Daily Archives: March 28, 2015

Commissioner of Sewers

When I was in high school at Bendigo Senior High I was always amused to see in Rosalind Park a brick memorial drinking fountain to the founder of Bendigo’s sewerage. I never drank from it as the drinking fountain parts did not function at the time (although it has recently been restored). I was also unaware, at the time that I lived in Bendigo, that it was the work of Ola Cohn, not that I would have cared at the time if I had known.

Ola Cohn, detail of Curnow Memorial drinking fountain

Ola Cohn, detail of Curnow Memorial drinking fountain

One of the reasons why Ola Cohn received this particular commission was that she was born in Bendigo. By the time she received the Curnow Memorial she had already worked for Paul Montford, studied with Henry Moore in England and returned to Australia. The Curnow drinking fountain was another commission and it hardly rates a mention in her biography.
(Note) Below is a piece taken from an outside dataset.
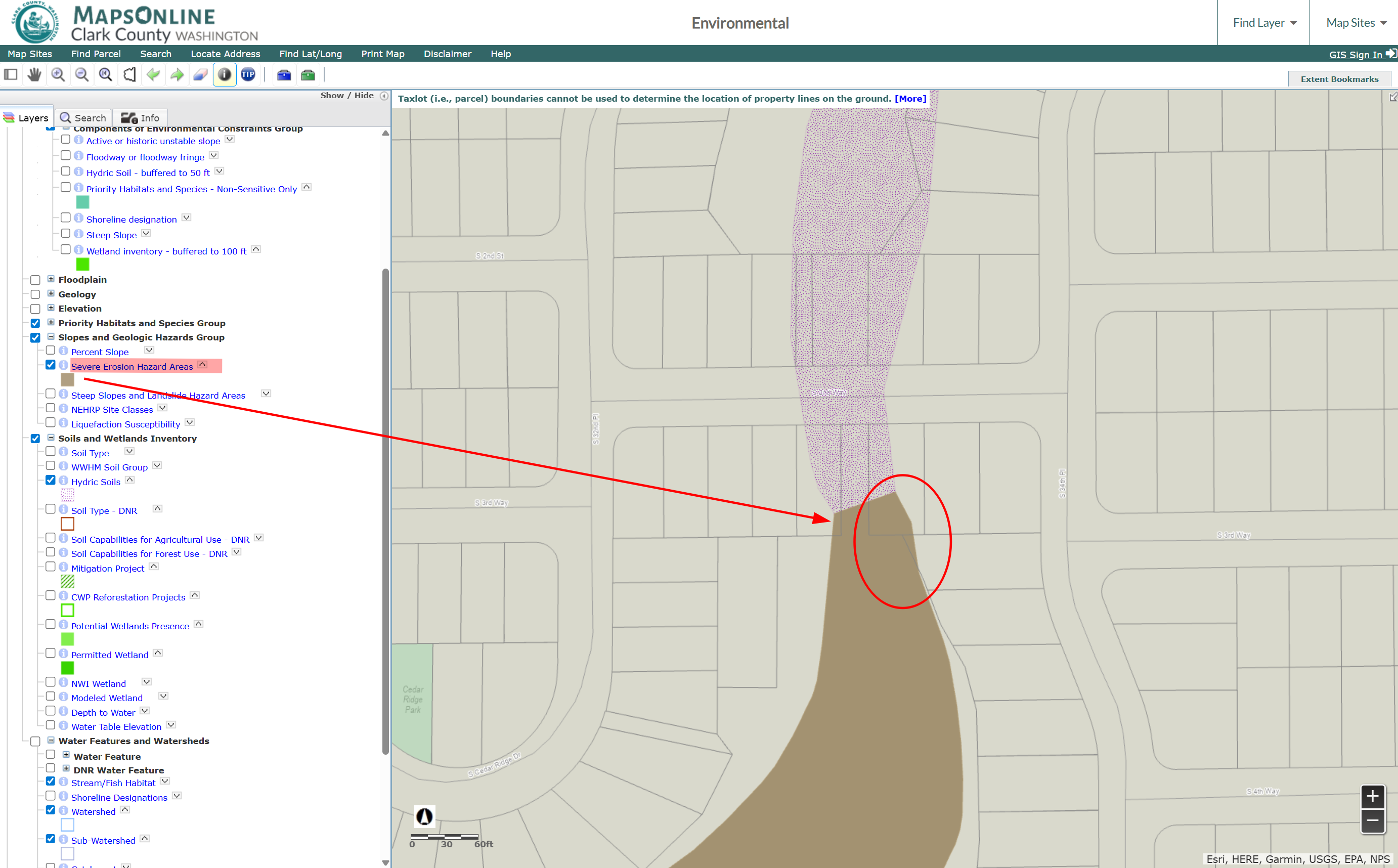Expand the Floodplain layer group
The image size is (1398, 868).
pos(51,280)
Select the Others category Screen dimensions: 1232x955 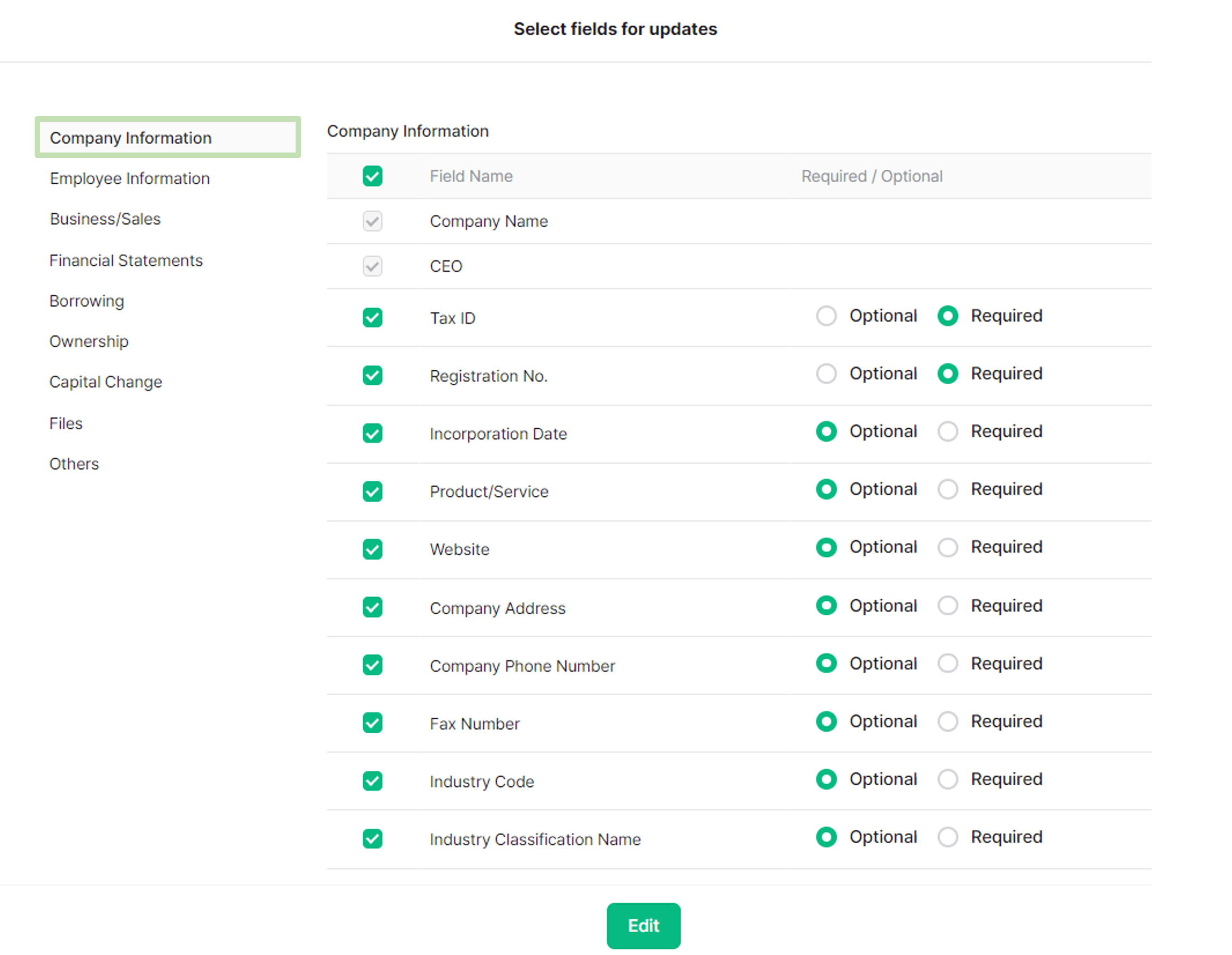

Ola Cohn describes the commission:

“I was to design a tribute to the late Cr. J.H. Curnow, a prominent city councillor in Bendigo who had been five times Mayor and had campaigned for proper sewerage for the city. I chose clay as a medium and designed a drinking fountain build of tapestry bricks, with inserted panels of red terracotta. It was placed in Rosalind Park, Bendigo, and looked very well against the green trees.” A Way With The Fairies – The Lost Story of Sculptor Ola Cohn edited by Barbara Lemon (R. W. Stugnell, 2014, Melbourne p.95)

Set into the brick fountain there are four bronze bas-relief panels. There is a boy and girl at either ends, strangely suggesting a segregation of  sexes for the two drinking fountains. In the middle, in his mayoral robes and chains the bespectacled bald man, a post humous portrait of Mayor J. H. Curnow, along with the text: “Public Memorial to James H. Curnow JP, Mayor of Bendigo 1902-04, 1912-13, 1919-20, 1927-28 Founder of Bendigo’s Sewerage”.

Ola Cohn, fountain DSC09958

Yes, the commissioner of sewers, sewerage is an important issue for any civilisation and there aren’t enough memorials about such civic infrastructure but a drinking fountain to the commissioner of sewers, seriously, didn’t someone think that one through or was the nature of irony somehow different at the beginning of the twentieth century?

However, I hope that some of my readers have thought beyond the toilet humour and realised that Bendigo did not have a sewerage system until the twentieth century. This is a typical Australian response to basic infrastructure, delay building it for a long as possible; Melbourne had a telephone system before a sewerage system.

(Seriously read William Burroughs on becoming the Commissioner of Sewers as it is a wonderful text on political power, the text is reproduced on Toilet Guru).